The National Humanities Alliance report The Future of Scholarly Journals Publishing Among Social Science and Humanities Associations (not yet online) was written during 2007-2009, and examined U.S. data from 2005 to 2007. The Chronicle journalist highlights three possible reasons for the difference…

   * articles are significantly longer than in the sciences

   * acceptance rates are far lower than in the sciences, at a pitiful 11%

   * such journals include a wider variety of content than in the sciences…

“peer-reviewed research made up about 62 percent of what the eight journals published in 2007. The remaining 38 percent consisted of “other scholarly content,” including book reviews.” […] Such material does not come cheap, though; it must still be commissioned, edited, and put into production. It cost an [annual] average of $313,612 per journal in 2007, the study found.

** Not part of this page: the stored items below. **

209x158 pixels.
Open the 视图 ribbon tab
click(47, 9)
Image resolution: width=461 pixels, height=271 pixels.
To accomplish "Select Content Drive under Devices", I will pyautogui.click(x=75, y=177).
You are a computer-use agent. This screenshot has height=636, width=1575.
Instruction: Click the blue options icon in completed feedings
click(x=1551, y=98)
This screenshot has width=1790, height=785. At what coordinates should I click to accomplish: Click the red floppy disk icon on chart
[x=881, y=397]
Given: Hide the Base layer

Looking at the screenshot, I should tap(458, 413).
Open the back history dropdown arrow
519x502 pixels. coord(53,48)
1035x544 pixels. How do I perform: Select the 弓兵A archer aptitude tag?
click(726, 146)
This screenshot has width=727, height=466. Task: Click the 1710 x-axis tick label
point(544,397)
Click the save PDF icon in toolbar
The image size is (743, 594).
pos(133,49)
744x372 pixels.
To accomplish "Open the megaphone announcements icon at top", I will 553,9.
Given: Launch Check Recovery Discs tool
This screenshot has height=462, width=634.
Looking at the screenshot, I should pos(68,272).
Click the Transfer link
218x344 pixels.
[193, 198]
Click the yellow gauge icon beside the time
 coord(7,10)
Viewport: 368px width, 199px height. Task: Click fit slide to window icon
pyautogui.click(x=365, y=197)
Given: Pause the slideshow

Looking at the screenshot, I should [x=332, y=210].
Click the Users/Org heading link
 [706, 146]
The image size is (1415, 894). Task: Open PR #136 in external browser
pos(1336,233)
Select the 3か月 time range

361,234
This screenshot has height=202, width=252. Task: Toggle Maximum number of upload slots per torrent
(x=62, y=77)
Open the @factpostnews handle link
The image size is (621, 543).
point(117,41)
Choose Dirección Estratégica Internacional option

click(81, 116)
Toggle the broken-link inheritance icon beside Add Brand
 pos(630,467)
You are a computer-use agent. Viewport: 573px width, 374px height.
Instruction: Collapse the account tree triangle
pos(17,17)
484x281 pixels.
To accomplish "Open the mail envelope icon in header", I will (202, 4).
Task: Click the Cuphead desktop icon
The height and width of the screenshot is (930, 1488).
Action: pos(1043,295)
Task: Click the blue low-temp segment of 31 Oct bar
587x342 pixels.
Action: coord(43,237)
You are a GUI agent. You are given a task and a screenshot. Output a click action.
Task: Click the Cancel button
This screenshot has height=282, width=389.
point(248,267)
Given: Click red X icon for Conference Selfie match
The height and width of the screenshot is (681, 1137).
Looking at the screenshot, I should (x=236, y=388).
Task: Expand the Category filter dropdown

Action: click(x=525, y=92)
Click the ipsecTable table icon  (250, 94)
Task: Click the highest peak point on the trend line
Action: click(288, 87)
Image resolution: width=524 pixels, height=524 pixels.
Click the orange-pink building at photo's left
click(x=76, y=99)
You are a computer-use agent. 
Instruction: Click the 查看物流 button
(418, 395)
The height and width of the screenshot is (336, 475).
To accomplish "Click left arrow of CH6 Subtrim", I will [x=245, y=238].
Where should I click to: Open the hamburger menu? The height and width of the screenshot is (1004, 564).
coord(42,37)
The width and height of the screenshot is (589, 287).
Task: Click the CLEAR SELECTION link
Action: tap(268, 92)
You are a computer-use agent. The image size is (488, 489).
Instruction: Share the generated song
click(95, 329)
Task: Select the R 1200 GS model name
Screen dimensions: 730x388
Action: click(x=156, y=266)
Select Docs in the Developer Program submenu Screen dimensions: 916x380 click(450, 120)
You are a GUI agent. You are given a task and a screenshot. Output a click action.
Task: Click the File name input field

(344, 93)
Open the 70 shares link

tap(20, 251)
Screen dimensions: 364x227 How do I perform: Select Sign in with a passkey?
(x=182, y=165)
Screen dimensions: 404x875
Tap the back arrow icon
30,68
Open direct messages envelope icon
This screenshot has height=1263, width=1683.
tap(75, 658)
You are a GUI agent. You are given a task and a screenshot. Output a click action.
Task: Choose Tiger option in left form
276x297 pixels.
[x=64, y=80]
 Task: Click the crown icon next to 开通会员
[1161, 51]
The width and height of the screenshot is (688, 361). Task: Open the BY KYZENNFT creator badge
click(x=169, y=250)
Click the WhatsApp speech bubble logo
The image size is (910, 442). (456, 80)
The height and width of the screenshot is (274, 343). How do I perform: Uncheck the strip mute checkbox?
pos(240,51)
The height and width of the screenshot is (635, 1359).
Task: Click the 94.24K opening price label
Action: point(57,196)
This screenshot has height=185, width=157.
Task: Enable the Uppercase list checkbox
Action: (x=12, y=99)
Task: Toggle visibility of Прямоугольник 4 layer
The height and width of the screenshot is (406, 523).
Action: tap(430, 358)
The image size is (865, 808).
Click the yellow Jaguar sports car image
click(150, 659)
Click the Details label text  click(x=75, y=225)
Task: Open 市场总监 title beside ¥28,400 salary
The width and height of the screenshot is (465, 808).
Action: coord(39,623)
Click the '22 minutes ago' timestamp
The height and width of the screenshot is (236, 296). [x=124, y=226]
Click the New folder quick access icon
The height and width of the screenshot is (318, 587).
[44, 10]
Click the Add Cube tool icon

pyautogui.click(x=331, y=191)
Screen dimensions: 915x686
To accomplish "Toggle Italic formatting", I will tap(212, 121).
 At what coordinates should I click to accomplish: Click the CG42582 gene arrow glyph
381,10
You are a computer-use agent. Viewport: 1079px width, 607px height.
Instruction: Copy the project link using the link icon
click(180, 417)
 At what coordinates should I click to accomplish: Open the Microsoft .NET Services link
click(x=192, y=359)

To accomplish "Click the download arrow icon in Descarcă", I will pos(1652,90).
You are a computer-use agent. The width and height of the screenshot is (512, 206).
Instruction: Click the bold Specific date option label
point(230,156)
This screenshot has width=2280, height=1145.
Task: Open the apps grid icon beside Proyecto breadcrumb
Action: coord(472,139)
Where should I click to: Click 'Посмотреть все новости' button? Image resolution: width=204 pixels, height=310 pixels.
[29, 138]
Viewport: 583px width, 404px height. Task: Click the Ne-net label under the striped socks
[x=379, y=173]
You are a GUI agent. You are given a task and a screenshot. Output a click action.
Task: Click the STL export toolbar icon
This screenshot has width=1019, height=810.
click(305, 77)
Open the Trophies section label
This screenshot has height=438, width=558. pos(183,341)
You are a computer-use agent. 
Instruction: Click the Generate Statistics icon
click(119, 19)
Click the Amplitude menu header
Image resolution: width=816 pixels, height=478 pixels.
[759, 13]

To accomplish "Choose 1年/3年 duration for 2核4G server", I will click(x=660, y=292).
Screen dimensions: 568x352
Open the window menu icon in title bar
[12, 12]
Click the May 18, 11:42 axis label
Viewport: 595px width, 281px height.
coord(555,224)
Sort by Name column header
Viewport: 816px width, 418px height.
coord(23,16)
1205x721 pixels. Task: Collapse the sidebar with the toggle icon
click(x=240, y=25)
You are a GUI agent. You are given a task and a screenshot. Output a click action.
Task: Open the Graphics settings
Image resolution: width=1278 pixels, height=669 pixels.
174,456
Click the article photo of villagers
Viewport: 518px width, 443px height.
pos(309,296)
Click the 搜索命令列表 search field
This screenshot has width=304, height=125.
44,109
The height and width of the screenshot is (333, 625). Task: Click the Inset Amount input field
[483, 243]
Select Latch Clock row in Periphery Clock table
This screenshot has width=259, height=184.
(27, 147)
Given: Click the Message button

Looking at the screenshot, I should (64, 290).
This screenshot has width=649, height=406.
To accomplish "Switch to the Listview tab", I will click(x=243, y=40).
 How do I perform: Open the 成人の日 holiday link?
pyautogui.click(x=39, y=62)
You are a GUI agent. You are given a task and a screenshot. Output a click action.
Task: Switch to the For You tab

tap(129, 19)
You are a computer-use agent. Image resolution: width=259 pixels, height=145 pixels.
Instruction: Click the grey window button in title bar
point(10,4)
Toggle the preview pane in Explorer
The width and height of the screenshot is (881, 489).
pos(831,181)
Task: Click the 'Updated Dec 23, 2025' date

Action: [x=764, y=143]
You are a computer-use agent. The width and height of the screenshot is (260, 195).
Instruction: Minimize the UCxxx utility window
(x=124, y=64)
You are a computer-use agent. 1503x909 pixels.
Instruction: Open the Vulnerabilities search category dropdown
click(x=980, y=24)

On the “articles are longer” argument, I’m not sure that a simple word-count is a valid measure. Science articles are full of complex tables, formulae, diagrams, and it must take quite some time for a reviewer to mull these over. Similarly, I’m thinking that the acceptance rate may be so low because only the “top eight” most prestigious journals were surveyed — lesser journals may well have a far higher acceptance rate?